DATA TO USE ->
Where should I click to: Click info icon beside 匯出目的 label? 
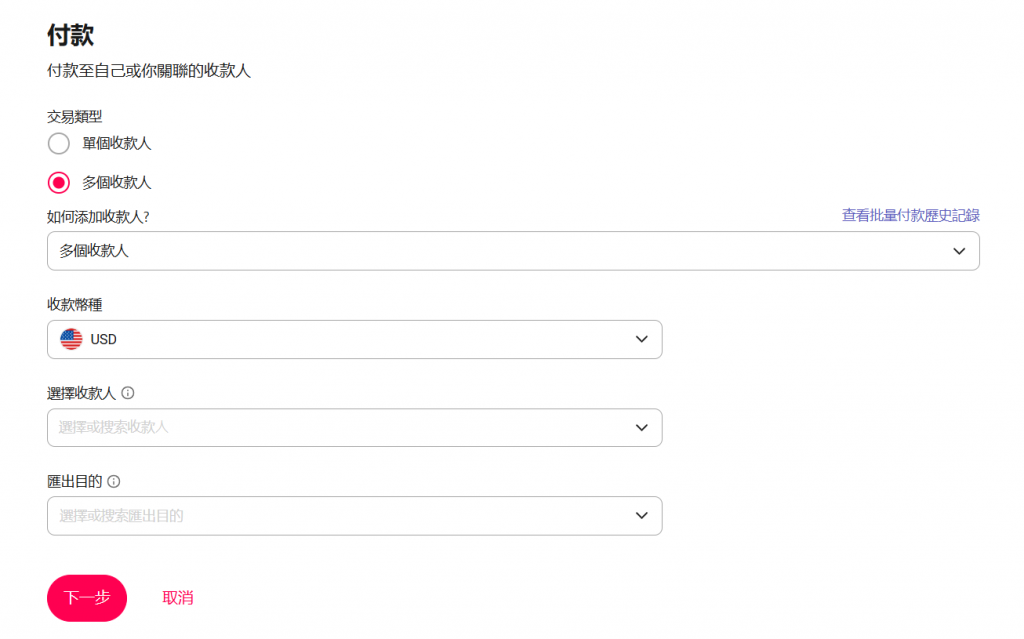coord(114,482)
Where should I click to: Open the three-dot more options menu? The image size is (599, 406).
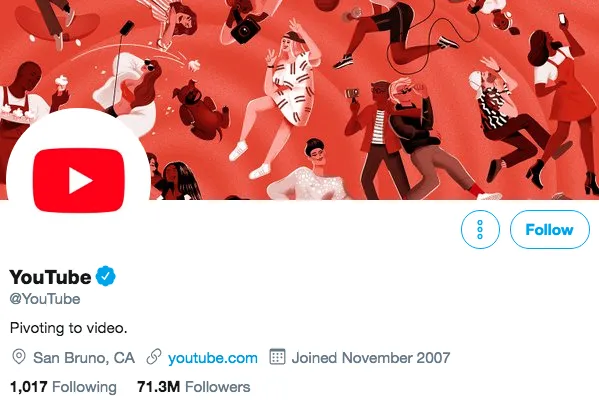click(x=480, y=230)
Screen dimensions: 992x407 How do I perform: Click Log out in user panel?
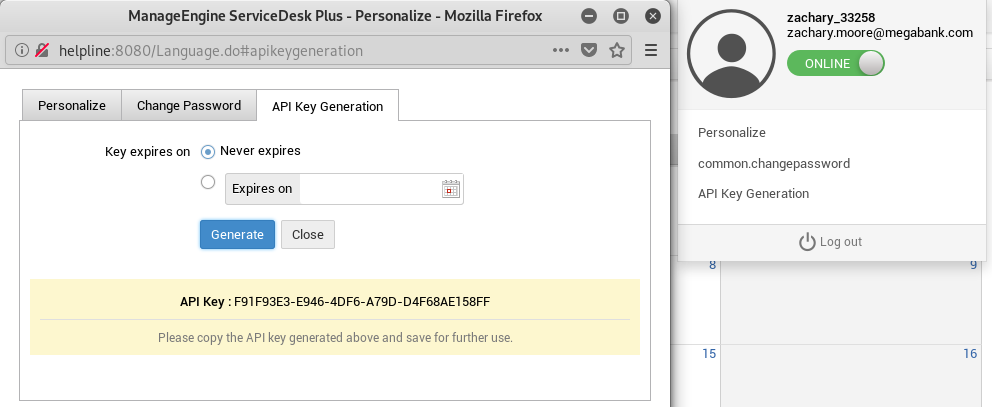[x=830, y=242]

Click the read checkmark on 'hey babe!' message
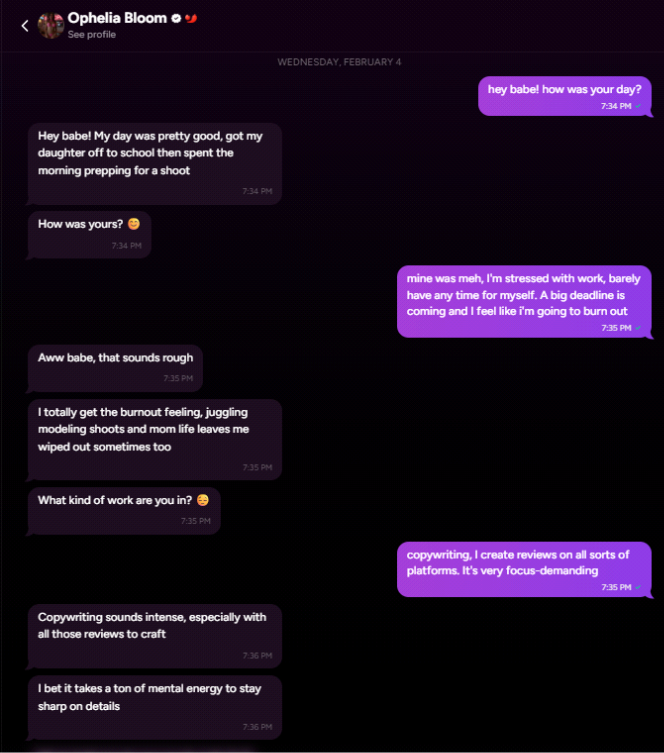(638, 106)
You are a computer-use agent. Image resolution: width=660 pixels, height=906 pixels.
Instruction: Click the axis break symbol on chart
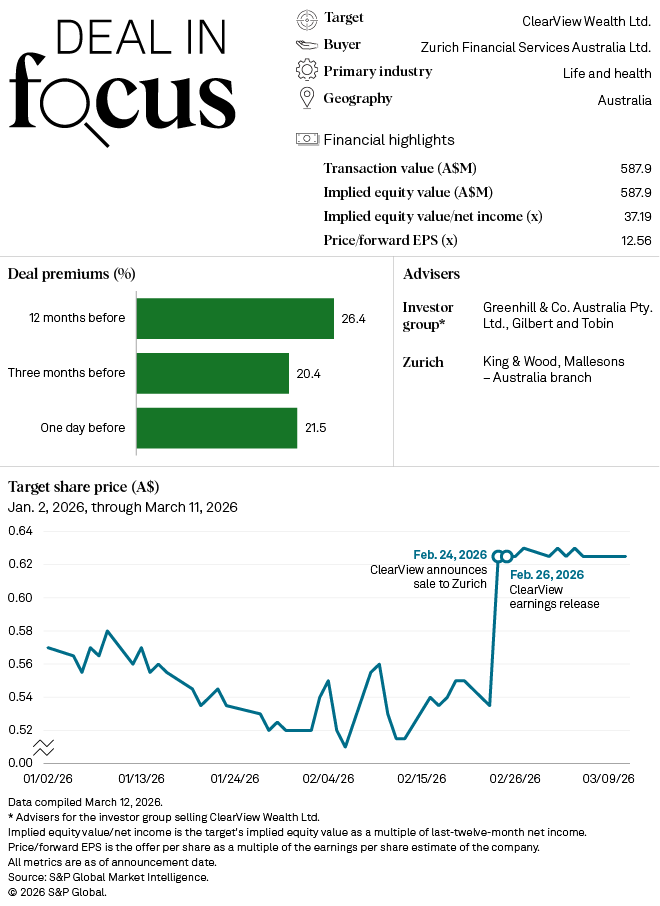[x=43, y=747]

EXERCISE -> Using the material above, return every line exactly as it appears, minus the pictures.

RESPONSE TO THIS TASK ->
Where should I click to: Click info icon beside 匯出目的 label? 
coord(114,482)
Where should I click to: Open the three-dot more options menu? The image size is (599, 406).
click(x=480, y=230)
Screen dimensions: 992x407 How do I perform: Click Log out in user panel?
[x=830, y=242]

Click the read checkmark on 'hey babe!' message
(638, 106)
You are a computer-use agent. Image resolution: width=660 pixels, height=906 pixels.
Instruction: Click the axis break symbol on chart
[x=43, y=747]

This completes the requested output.